* **The problem**
Restate word for word every line from the top of the data below down through the line that holds "Task: Click the Show".

* **Data to examine**
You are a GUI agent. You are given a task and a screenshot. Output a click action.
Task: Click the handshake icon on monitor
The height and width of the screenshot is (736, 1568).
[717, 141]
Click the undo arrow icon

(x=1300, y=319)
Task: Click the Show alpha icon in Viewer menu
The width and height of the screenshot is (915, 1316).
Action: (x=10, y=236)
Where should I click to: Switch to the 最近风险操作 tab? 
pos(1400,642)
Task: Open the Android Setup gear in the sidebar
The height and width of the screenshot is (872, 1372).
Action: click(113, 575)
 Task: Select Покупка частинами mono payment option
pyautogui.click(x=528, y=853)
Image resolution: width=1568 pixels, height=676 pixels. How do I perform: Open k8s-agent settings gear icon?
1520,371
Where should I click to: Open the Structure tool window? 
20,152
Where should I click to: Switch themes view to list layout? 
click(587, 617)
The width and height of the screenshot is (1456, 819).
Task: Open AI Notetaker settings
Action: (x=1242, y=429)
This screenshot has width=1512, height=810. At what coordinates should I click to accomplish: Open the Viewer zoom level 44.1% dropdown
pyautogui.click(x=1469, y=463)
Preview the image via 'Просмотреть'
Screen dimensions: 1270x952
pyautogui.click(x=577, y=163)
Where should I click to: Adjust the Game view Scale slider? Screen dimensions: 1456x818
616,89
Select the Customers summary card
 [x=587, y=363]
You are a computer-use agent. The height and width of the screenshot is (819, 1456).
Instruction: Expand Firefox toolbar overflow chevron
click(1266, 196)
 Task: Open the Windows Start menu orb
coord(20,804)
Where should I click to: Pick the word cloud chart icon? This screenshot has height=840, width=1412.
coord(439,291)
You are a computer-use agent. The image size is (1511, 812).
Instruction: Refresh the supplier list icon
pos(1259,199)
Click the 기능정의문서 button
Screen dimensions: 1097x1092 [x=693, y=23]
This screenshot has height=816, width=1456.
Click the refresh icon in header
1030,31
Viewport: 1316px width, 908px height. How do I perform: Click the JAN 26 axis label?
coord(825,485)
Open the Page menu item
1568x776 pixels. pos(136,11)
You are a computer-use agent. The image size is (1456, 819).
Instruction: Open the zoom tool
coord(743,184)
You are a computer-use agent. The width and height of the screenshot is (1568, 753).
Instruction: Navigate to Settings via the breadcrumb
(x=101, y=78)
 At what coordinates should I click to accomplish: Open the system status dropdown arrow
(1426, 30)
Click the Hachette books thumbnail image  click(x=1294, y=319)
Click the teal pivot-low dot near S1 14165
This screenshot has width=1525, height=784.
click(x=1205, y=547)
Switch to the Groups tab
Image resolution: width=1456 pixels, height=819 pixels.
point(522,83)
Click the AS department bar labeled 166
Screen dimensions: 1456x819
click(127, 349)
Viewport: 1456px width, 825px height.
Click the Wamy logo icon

* **Response**
You are a GUI agent. You are given a task and a screenshot. Output a click action.
Task: Click the handshake icon on monitor
The height and width of the screenshot is (736, 1568).
[717, 141]
Click the undo arrow icon

(x=1300, y=319)
Task: Click the Show alpha icon in Viewer menu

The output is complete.